A plastic pipe in the eaves leaking with a constant flow is a sign of problems with the hot water storage tanks.
If the water level in a tank is too high the excess water will constantly flow from the overflow pipe. Go into the loft and take the lid off each tank. There are normally two but can be more depending on the size and type of system you have. Take the lid off each tank and check how high the water level is in each one.
The water level should be several cm below where the brass part of the ball valve reaches.
Ball valve passing
This is by far the most likely cause. If the ball valve is passing there will be a constant drip from the valve into the storage tank in the loft. You will need to change the washer or replace the whole valve. I always find that changing the whole valve is more reliable than just a washer.
Ball float split
If the ball float on the end of the valve has split and filled with water the float won’t float so the valve will not fully shut off. The ball float unscrews from the arm of the valve (anticlockwise) and a new one should screw on.
If the float is heavy and sounds like it’s full of water its split. It’s a standard thread so any specific ball float should fit.
Without a ball float on the arm of the valve the tank will fill continuously. Either turn off the water at the stop tap or tie up the arm so it can’t drop.
Coil in hot water cylinder split
If the coil in the hot water cylinder has split the water of the heating system and hot water cylinder will mix and try to find their own level.
Water from the mains or from the highest header tank flows into the pipework and overfills the feed tank.
This will make the lowest of the tanks overflow.
The only reasonable solution to this is to replace the hot water cylinder.
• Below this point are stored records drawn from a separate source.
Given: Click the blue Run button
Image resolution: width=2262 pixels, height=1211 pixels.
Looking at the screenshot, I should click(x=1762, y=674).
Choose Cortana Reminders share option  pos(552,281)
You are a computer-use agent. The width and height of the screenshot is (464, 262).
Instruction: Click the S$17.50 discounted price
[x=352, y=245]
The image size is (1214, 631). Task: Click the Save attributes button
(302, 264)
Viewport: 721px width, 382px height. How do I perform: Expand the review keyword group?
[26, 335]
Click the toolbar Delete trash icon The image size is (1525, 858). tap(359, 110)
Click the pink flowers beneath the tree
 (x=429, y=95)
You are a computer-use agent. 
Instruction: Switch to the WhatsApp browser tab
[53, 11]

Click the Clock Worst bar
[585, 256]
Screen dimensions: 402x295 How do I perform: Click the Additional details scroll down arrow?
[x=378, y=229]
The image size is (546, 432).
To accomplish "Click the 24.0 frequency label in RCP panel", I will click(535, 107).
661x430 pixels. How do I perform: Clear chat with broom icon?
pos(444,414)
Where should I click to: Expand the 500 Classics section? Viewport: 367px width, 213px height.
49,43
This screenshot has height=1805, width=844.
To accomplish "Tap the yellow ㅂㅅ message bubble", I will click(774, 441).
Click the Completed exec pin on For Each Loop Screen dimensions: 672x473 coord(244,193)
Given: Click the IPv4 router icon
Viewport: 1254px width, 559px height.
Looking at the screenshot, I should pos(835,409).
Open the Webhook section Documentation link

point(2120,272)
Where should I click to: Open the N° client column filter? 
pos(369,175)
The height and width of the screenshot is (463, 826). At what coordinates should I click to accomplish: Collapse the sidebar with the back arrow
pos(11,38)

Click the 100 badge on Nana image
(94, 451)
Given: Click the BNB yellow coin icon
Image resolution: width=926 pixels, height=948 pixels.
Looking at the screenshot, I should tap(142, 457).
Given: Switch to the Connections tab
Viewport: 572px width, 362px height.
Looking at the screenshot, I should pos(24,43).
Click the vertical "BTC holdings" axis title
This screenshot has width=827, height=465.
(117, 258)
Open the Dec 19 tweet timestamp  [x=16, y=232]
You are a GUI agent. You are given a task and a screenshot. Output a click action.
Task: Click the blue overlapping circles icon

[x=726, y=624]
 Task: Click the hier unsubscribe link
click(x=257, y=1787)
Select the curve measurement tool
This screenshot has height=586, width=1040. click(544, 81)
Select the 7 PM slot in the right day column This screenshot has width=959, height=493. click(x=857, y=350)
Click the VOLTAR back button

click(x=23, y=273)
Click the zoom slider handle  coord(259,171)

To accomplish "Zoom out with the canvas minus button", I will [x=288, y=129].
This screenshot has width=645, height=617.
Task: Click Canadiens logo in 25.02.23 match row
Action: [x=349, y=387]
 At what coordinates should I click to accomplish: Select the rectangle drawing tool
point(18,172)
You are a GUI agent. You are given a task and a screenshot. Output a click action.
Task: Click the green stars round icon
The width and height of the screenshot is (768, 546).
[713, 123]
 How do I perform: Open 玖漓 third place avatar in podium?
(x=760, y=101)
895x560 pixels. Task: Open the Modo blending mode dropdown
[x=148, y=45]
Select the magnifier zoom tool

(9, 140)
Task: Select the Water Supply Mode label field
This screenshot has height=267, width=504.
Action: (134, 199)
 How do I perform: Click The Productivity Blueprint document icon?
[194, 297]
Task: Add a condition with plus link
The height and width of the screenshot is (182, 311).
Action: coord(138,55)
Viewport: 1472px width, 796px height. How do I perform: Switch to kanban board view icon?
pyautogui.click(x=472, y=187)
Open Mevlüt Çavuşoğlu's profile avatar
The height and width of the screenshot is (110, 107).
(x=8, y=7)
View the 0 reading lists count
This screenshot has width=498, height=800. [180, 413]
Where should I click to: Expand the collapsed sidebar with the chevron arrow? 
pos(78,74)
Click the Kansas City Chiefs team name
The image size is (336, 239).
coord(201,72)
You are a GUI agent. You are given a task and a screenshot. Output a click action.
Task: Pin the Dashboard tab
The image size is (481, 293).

This is a big and expensive job so take a lot of care confirming this is actually the cause.
Passing thermostatic mixing valves
The final reason the plastic pipe is leaking from eaves with constant flow is a faulty TMV. Thermostatic mixing valves (TMV) are used to avoid scalding water being delivered to hot taps.
They work by mixing some hot water with some cold water until the desired temperature is reached.
Both the hot and cold supplies to the valve have none return valves which are supposed to stop reverse flow.
The non return valves can stick open which allows the higher pressure water (normally the cold from the mains) to travel up the hot pipe to the hot water tank.
This can be diagnosed by feeling the hot pipe feeding the tap when the tap is running. If it gets colder in comparison to other hot water pipes the cold is flowing up it.